__ASSIGNMENT__:
Please carry on the A's baseball notes from the point where they stop, before the lines.

__GIVEN TEXT__:

Melvin was also without Yoenis Cespedes in the field, giving his left fielder a scheduled start at designated hitter to offset the impact of a stretch of six consecutive games on artificial playing surfaces.
Bullpen roles clearer without closer by committee
ST. PETERSBURG -- With Sean Doolittle expected to assume closer duties for the A's, the lefty's bullpen mates now have a better understanding of their roles.
Not that they didn't before, with manager Bob Melvin regarded as a great communicator with his players. But there should be greater consistency with how they are used, now that Doolittle is essentially locked into the ninth inning.
"I think everybody has a clearer idea to this point how it will potentially set up," Melvin said.
The plan should not surprise anyone.
Righty Luke Gregerson will act as the primary eighth-inning setup man to Doolittle, with Dan Otero typically getting the seventh inning. Southpaw Fernando Abad will be called upon for lefties.
As for Jim Johnson, who lost the closer title just 11 days into the season following a string of struggles, he's "a little bit of a wild card," Melvin said.
"And I told him that," he said. "It might be a couple innings, it might be a couple outs in the sixth, it might be two innings in an extra-inning game. If Doolittle were the closer and wasn't available on a day, it could be him.
"He's got the most difficult role to explain, but he understands it and is going to do the best he can to get back to performing like he expects to."
Johnson, carrying around a $10 million salary and 7.00 ERA, has allowed seven earned runs over his past six outings spanning just 4 1/3 innings after a scoreless streak of 10 1/3 innings.
Norris' timing improves as reps at plate increase
ST. PETERSBURG -- Consistent production has led to consistent playing time for Derek Norris, who, in turn, is showcasing greater pitch recognition.
Norris isn't just hitting a ton. He's walking a lot, too, and at a rate higher than he did last year.
Entering Wednesday, the A's catcher led the team with an average of 6.39 plate appearances per walk. In contrast, he is striking out just once every 8.85 trips to the plate, good for third on the team. Last year he averaged 8.32 plate appearances between walks, with 4.34 between strikeouts in 304 total trips to the plate.
This year, he already had 115 plate appearances before Wednesday.
"Anyone in here can tell you, when you're in there every day, you get better pitch recognition, better timing, you trust your hands, you trust your body more, you trust the game more," Norris said. "It's just a comfortability thing.

__MATERIAL PROVIDED__:
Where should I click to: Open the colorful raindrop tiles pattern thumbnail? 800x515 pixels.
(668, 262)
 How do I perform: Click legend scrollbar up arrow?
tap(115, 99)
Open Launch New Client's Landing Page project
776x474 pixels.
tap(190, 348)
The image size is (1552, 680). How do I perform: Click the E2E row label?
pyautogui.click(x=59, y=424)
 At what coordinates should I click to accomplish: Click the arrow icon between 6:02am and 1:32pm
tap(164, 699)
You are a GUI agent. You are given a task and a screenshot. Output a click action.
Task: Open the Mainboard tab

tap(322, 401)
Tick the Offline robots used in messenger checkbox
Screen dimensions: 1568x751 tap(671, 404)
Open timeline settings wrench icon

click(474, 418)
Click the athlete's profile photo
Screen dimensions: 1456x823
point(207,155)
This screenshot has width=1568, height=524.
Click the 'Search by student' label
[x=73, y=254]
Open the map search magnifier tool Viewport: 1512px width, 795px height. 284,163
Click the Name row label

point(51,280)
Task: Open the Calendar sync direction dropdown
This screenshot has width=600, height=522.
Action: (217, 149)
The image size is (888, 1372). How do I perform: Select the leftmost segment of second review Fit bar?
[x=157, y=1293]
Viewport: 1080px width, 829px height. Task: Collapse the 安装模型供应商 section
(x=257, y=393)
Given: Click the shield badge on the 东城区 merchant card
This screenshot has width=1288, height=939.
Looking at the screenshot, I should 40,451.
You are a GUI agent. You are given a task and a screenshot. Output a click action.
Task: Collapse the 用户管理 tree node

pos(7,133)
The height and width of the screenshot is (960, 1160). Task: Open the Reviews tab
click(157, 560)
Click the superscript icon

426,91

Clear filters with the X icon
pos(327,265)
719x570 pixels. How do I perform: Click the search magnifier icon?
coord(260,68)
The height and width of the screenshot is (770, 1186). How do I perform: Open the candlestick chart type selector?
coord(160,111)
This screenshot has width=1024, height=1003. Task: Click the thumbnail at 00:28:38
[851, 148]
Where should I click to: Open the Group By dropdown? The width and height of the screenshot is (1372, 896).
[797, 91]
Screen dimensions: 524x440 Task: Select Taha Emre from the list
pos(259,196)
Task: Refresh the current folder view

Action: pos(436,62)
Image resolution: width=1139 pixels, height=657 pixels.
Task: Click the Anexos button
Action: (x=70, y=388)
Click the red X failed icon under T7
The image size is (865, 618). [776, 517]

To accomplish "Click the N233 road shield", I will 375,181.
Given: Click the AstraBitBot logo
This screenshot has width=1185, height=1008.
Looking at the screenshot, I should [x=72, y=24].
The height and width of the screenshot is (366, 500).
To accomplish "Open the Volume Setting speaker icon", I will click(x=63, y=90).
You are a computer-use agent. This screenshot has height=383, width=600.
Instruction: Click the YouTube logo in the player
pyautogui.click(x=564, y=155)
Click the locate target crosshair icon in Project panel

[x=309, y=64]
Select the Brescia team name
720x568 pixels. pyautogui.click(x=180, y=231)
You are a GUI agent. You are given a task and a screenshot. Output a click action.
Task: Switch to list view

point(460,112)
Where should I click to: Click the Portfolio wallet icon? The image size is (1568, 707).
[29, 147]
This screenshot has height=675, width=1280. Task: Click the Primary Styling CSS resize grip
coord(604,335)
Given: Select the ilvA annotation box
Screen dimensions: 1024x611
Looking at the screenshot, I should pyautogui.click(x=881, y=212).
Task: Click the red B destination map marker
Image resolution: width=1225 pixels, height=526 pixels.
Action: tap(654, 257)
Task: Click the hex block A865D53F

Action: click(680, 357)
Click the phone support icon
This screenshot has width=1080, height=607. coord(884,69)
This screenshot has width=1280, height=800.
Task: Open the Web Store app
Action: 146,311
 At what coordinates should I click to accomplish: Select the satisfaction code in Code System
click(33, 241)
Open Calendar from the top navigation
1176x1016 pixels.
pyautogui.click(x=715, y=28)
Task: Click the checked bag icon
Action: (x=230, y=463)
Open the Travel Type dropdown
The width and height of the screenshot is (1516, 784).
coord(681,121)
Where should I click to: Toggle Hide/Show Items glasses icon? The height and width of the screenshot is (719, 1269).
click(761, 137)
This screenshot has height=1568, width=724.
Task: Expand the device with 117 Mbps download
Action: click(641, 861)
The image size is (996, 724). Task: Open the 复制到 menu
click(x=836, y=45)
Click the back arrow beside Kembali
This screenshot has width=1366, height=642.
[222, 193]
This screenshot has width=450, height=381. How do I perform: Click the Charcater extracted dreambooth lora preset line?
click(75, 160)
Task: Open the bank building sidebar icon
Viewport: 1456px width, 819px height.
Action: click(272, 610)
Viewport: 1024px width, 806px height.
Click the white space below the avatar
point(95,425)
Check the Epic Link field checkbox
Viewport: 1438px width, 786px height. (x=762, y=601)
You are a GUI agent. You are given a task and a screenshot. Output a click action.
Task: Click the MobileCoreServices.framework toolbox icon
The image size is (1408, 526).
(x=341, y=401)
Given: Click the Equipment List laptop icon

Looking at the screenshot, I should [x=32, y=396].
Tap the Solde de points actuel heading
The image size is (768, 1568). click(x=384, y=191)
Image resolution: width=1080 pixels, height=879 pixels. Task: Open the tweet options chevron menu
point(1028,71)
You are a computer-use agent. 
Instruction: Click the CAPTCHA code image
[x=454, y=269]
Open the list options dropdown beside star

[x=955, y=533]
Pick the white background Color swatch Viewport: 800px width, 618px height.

__TASK RESPONSE__:
"When you don't play for a couple of days, you get in there, you have to see a couple of pitches out of the hand to get that back. When you're in there more often than not, you don't have to do that."
As a result, Norris is actually averaging fewer pitches per plate appearance (3.86) than he took last year (4.26), even after his 14-pitch battle with Rays righty Jake Odorizzi on Tuesday. He saw 30 pitches total on the night and drew a career-high-tying three walks, despite not feeling great at the plate, he said.
"I could've very easily gone 0-for-4 last night, and I turned that into an 0-for-1 with three walks and eliminated three outs," Norris said. "I feel like I'm seeing a lot of pitches, but I don't feel like I have to waste as many pitches seen.
"When you're in there consecutively, you're in there against righties and lefties and seeing the ball at all angles all the time and watching a pitch, that to me is a wasted pitch. That pitch right down the middle, you don't have to take it. You can, but before, when I wasn't playing often, it would've been automatic. Now, I'm in there, and if it's right there in the happy zone, I'm gonna go ahead and swing."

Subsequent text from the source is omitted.